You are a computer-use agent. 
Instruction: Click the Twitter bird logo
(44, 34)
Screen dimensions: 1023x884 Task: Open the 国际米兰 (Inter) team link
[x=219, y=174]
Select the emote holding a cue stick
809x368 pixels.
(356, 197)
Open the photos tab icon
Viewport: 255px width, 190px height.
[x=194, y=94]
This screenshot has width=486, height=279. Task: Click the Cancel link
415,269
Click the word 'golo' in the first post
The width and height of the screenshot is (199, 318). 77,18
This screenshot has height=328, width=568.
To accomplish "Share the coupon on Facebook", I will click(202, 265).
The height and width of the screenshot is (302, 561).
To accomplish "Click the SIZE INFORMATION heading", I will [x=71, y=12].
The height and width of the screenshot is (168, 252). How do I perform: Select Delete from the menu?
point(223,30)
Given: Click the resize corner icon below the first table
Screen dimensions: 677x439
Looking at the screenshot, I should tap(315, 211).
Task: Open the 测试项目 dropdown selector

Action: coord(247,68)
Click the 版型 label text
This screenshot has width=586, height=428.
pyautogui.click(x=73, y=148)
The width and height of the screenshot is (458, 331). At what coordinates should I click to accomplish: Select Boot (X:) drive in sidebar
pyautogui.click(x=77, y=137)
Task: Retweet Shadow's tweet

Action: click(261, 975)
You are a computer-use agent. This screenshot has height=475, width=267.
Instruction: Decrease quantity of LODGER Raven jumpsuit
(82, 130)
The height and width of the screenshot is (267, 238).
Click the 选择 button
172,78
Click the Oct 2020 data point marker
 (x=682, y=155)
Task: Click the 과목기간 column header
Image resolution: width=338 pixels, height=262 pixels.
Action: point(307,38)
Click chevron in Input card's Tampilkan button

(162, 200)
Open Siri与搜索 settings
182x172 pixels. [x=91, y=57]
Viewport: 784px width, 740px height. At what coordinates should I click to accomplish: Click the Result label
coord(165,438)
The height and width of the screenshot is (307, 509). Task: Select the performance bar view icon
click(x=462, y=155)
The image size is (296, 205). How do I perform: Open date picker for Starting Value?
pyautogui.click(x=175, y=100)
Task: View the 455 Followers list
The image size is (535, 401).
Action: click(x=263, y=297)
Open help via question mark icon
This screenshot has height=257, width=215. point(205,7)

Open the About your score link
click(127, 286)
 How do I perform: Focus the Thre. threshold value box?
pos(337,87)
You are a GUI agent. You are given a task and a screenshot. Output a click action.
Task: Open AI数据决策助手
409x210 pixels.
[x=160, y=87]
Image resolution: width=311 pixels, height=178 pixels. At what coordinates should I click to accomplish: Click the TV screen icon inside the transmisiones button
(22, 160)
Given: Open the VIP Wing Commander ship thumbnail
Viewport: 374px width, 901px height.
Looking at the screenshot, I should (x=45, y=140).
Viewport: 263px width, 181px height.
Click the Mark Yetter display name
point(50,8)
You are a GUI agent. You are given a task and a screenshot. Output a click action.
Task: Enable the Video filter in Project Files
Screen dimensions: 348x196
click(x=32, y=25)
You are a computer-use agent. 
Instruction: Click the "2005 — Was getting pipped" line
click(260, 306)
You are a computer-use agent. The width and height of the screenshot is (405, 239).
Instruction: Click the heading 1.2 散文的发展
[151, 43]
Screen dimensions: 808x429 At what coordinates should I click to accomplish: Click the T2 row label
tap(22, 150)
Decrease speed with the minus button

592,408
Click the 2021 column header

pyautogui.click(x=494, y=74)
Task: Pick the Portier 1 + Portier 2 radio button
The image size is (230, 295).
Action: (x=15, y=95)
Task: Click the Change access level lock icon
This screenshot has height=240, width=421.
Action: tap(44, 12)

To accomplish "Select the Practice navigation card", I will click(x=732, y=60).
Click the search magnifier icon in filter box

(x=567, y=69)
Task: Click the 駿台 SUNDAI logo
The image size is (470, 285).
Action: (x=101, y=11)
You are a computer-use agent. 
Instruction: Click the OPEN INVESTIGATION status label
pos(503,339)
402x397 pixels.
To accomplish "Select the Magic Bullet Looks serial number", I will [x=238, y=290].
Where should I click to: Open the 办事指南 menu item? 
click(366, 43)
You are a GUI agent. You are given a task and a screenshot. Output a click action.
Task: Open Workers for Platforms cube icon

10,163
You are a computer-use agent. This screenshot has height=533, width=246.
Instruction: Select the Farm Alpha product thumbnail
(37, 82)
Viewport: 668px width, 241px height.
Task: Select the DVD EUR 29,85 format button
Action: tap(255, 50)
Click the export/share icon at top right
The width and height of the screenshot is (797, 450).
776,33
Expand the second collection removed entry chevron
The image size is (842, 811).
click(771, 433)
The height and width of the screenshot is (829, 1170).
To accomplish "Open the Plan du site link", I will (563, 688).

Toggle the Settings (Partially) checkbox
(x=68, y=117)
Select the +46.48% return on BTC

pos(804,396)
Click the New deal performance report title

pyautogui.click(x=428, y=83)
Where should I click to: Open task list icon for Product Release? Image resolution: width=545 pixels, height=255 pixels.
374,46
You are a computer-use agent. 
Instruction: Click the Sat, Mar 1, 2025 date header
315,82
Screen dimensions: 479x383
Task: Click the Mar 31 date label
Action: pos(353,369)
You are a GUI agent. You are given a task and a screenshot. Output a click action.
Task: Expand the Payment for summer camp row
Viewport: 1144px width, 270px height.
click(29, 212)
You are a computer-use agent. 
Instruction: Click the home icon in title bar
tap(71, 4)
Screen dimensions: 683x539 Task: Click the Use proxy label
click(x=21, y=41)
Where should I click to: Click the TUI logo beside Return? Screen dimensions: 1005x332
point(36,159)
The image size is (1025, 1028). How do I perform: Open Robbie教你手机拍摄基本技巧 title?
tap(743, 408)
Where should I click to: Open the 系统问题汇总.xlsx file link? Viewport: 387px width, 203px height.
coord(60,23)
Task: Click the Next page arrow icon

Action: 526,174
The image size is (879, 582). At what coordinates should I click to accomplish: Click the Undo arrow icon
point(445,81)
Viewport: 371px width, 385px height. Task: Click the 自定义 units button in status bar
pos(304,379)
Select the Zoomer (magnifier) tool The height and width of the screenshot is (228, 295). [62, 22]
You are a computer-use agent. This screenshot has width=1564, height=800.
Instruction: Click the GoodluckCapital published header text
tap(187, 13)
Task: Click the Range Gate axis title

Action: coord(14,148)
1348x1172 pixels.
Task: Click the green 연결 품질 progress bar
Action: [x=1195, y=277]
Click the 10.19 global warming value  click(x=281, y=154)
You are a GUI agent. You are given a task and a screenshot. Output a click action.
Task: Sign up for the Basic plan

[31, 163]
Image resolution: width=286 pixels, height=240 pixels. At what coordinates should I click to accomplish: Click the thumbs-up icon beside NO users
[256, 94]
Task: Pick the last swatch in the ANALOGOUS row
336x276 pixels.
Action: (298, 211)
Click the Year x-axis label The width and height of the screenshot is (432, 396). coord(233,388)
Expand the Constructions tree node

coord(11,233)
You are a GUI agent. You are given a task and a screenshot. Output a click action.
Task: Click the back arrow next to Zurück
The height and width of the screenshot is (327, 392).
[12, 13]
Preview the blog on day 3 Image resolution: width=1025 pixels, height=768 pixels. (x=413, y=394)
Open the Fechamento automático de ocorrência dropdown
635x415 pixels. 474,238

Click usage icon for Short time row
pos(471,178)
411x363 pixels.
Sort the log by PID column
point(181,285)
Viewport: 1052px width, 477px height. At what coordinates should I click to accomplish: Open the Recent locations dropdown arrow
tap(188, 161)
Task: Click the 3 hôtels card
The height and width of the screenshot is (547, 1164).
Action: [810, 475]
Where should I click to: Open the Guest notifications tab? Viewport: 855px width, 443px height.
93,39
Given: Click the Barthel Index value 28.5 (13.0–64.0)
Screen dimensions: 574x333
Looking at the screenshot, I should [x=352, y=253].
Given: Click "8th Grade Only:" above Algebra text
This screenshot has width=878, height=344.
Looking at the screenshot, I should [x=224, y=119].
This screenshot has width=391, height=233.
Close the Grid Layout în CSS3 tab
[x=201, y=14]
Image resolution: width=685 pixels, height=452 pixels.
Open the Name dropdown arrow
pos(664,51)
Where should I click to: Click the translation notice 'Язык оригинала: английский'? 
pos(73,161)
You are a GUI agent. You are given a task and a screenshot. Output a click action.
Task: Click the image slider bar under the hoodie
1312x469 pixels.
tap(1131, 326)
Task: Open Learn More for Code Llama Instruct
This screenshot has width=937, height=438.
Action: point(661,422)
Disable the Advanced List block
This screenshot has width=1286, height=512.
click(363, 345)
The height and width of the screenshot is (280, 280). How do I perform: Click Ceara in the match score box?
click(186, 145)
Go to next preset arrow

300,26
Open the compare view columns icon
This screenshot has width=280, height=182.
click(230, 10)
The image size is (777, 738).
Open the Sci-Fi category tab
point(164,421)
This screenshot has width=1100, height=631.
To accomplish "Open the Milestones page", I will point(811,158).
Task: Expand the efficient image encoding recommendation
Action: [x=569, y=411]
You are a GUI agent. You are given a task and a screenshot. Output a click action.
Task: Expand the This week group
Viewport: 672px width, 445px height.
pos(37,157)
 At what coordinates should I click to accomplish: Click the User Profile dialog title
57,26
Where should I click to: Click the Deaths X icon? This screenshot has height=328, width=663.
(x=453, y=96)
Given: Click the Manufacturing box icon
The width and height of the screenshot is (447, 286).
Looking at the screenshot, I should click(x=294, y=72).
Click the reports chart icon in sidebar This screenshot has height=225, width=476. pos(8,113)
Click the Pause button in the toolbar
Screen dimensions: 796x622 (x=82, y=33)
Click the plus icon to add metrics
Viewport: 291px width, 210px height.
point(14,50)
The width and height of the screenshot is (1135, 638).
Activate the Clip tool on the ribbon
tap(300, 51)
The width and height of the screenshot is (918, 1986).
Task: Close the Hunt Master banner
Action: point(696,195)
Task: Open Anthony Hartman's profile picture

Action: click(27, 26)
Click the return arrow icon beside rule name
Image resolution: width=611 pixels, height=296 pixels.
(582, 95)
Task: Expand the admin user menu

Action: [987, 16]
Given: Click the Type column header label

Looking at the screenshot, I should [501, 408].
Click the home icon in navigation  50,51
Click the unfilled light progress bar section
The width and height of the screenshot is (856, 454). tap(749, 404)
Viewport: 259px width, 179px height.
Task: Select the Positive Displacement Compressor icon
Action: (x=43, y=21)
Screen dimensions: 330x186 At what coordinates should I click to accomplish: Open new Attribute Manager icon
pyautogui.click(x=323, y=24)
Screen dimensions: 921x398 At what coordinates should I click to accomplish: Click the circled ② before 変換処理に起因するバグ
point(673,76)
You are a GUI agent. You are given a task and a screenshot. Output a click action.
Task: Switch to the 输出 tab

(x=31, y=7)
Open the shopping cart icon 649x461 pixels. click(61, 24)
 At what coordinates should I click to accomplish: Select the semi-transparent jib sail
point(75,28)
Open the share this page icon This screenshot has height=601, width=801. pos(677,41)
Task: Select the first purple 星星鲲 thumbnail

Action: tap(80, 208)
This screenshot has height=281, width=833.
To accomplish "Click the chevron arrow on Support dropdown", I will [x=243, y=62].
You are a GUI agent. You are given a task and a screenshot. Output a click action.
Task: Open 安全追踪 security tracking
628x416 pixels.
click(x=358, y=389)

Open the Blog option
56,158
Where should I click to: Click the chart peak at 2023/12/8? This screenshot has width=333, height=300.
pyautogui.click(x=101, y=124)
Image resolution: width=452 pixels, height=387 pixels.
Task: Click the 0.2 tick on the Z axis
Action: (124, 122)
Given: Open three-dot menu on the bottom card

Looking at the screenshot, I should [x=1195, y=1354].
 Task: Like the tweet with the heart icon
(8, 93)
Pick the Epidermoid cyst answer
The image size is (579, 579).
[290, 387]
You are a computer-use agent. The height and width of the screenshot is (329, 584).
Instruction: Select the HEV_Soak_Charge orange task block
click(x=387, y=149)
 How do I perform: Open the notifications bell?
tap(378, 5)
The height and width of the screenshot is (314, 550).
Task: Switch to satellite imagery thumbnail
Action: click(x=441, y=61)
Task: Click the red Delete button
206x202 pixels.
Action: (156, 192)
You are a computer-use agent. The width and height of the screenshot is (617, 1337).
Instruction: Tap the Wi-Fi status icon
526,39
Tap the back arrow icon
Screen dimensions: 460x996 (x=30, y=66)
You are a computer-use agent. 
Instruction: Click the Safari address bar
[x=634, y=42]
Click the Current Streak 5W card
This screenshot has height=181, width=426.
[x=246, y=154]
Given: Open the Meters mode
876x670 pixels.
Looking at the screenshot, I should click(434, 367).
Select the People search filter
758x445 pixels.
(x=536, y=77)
______
> _DIRECTIONS FOR THIS TASK_: Each line of the entries holding the string "navigation" should be found and copied.

> _OUTPUT BELOW_:
To accomplish "Select the Practice navigation card", I will click(x=732, y=60).
Click the home icon in navigation  50,51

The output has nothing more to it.